Although a pragmatic approach is desperately needed to work on better policies for specific problems today, the risk is evident that by only reacting to what did not work, we will not get to something that will work – for all environmental issues. By not challenging common assumptions about macroeconomics, the much needed paradigm shift towards a totally new economic model upon which to base all environmental policies becomes like an afterthought. But we can’t solve our problems with the same policies that created them in the first place. These are for example the externalization of costs inherent in the capitalist system – on an always bigger scale – and the fundamental assumption that markets are good for everything. You can’t prevent ecosystem collapse with ideology, but you can prevent it if you dare to take the hard conclusions from the hard facts you’ve so meticulously laid out.

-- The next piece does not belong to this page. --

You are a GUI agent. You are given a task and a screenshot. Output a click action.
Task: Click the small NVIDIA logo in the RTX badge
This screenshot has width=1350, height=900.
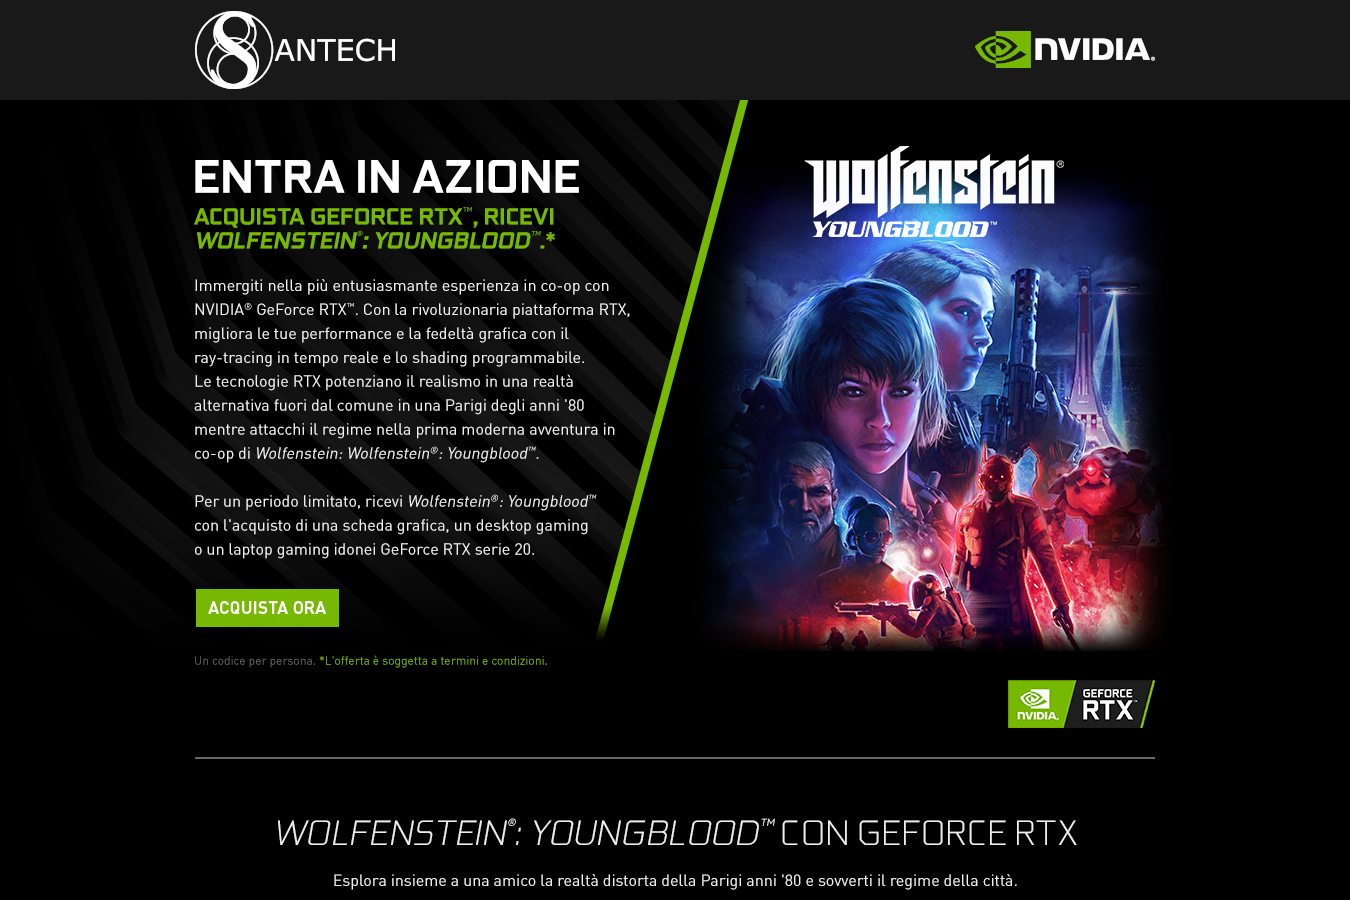coord(1038,704)

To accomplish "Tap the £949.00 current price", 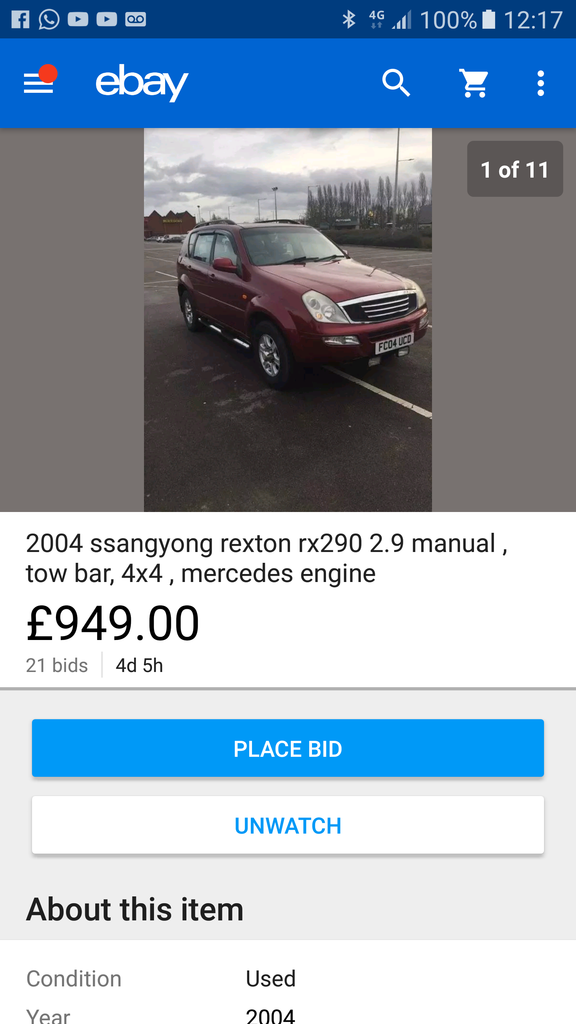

The report concludes with a reflection of big trends compared to the world before 2000, for example stating that the world now is more volatile in terms of economic and environmental changes, yet more static in terms of political reflexivity and adaptations in governance. It goes on to conclude two very important things:
‘First, the systems of governance misrepresent the socio-ecological system, making societies and the environment subordinate to the economy — essentially serving as sources of human and natural capital. This misrepresentation ignores the reality that any civilisation is ultimately dependent on its ecological and social foundations and that economies function to sustain and enhance human well-being (Passet, 2001). Second, the scale, interconnectedness and sheer complexity of feedbacks between nature and human interventions have outstripped society’s capacity to understand, recognise and respond to these effects.’
While we fully agree with the first conclusion, we do not fully agree with the second. The IPCC has understood and recognized the problems associated with our climate – but the key decisionmakers, lobbied by corporations and guided by vested private interests that have failed to respond. That is not the same group as ‘society’.
In order to save the environment, we will first need to save our system of governance. That will require a struggle for rights, responsibilities and a struggle for justice.